The 14% improvement in operating profit was driven by the
increase in turnover. Changes to marketing and the successful
launch of a new menu broadened the appeal of the pubs to a wider
range of customers. Margin improvements were achieved by
pricing reviews and improved purchasing. Profits were held down
by the absorption of launch and pre-opening costs during the
year.
CENTRAL COSTS AND OTHER INCOME
Central costs and other income decreased from £17m in 1998 to
£8m in 1999. This reflects a significant reduction in central
overheads following the restructuring announced in August and
the inclusion of one-off income in 1999 of £4m.
DISCONTINUED BUSINESSES
TURNOVER OPERATING PROFIT
1999 1998 1999 1998
£m £m £m £m
Odeon 143 127 23 20
Nightscene 75 99 12 9
Pinewood Studios 15 13 5 4
------ ------ ------ ------
233 239 40 33
====== ====== ====== ======
Nightscene was sold in October 1999 to Northern Leisure for
£150m. Subsequent to year end, the Group has announced the
disposal of Odeon to Cinven for £280m and Pinewood Studios to a
consortium led by Michael Grade for £62m.
ASSOCIATES
UNIVERSAL STUDIOS ESCAPE
£m FIRST HALF SECOND HALF FULL YEAR
1999 1998 1999 1998 1999 1998
RANK SHARE
Turnover 75 58 114 56 189 114
Operating profit 17 13 4 14 21 27
Interest (6) (3) (17) (2) (23) (5)
----- ----- ----- ----- ----- -----
Net income 11 10 (13) 12 (2) 22
===== ===== ===== ===== ===== =====
Islands of Adventure opened at the end of May 1999. Performance
has fallen short of expectations, particularly in the fourth
quarter. This was due to a combination of weakness in the
Orlando market, poor weather, including unprecedented hurricane
activity, and a disappointing Millennium (in line with most
destinations in the USA). Actions have been taken to address
the position, in particular in the area of sales and marketing.
The poor attendance figures resulted in operating profit of £4m
in the second half of 1999, compared to £14m in 1998 and £17m in
the first half of the year, prior to the opening of the new
park.
The Group's share of interest was £23m (1998 - £5m) with the
increase reflecting the cessation of capitalisation of interest
on the debt funding associated with Islands of Adventure.
BRITISH LAND
The British Land joint venture made a contribution after
interest of £2m in 1999 (1998 - £1m)
INTEREST
1999 1998
£m £m
Interest incurred 96 89
Capitalised (11) (17)
Amortisation of discount on (8) (23)
Xerox proceeds
Amortisation of capitalised 2 1
interest
------ ------
Managed business interest 79 50
------ ------
Net debt 1,162 1,057
Interest incurred increased by 8%, reflecting higher levels of
average net debt, with the significant capital expenditure
offsetting the impact of receipts from the disposal of
businesses. Interest capitalised was lower due to the opening
of Islands of Adventure in May 1999. The final £220m payment in
respect of the sale of the Group's investment in Rank Xerox was
received on 30 June 1999, with £220m having been received a year
earlier. These payments account for the amortisation of the
reduction in the discount on Xerox proceeds. Amortisation of
capitalised interest relates to the Group's interest in
Universal.

* Extracted entries *

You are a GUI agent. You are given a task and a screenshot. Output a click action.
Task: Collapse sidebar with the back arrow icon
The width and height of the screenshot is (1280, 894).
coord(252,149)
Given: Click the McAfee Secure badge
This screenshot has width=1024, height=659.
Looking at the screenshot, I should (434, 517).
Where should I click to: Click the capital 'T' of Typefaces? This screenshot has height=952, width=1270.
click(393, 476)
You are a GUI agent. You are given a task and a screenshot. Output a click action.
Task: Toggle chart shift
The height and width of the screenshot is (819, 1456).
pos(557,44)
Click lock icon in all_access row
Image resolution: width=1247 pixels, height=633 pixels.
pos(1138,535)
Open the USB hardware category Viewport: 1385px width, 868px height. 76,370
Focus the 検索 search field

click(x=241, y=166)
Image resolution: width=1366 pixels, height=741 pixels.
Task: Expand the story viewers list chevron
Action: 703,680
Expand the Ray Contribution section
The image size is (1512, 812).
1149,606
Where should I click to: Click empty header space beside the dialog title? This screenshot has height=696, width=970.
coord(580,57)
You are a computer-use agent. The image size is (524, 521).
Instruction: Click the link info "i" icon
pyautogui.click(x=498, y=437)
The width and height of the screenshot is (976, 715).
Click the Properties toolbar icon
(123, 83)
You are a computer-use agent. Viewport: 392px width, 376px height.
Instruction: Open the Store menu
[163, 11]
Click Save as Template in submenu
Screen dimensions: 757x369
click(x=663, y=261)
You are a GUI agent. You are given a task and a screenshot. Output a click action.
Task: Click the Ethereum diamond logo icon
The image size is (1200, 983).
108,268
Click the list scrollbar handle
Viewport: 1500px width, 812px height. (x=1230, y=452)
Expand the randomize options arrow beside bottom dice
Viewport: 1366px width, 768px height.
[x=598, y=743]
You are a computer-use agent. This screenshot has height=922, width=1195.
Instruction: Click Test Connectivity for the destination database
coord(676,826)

* Aim 1 *
Answer these questions from the 1999 financial review:
(a) Who bought Nightscene, and for what price?
(b) When did Islands of Adventure open?
(c) On what date did the Group receive the final £220m payment for its Rank Xerox investment?
* Aim 2 *
Carry the 1999 financial review forward from the point where it stops.
The listing isn't needed for this work.

* Task output 1 *
(a) Northern Leisure bought Nightscene for £150m.
(b) Islands of Adventure opened at the end of May 1999.
(c) The final payment was received on 30 June 1999.

* Task output 2 *
The average cost of borrowing was 7.3% (1998 - 8.2%). Interest
cover, expressed as the ratio of Group operating profit before
exceptional items to managed business interest, was 3.9 times
(1998 - 5.5 times). The fixed charge cover, excluding lease
commitments, was 3.1 times (1998 - 3.9 times).
EXCHANGE RATES
The net translation effect of changes in foreign currencies was
to increase profit before tax and exceptional items by £2m.
TAXATION
The tax rate on Rank managed businesses, excluding exceptional
items, was 22.4% (1998 as restated: 23.2%). In the United
Kingdom, the tax charge has benefited from both the previous
disclaimer of capital allowances, with allowances in the year
exceeding the depreciation charge, and the abolition of Advance
Corporation Tax (ACT) effective after 5 April 1999. The tax
charge on the Group's overseas profits has benefited from the
tax losses available in the United States.
CASH FLOW
1999 1998
£m £m
Cash inflow from operating 315 360
activities
Capital expenditure (385) (440)
Fixed asset disposals 31 178
------ ------
Operating cash flow (39) 98
Distributions from 16 24
Associates
Acquisitions (11) (46)
Investments (85) (131)
Disposals 376 237
------ ------
257 182
Interest, tax and dividend (331) (207)
payments
------ ------
(74) (25)
====== ======
Net cash inflow from operating activities was £315m (1998 -
£360m). The reduction is due to adverse movements in working
capital mainly associated with contract prepayments in Deluxe.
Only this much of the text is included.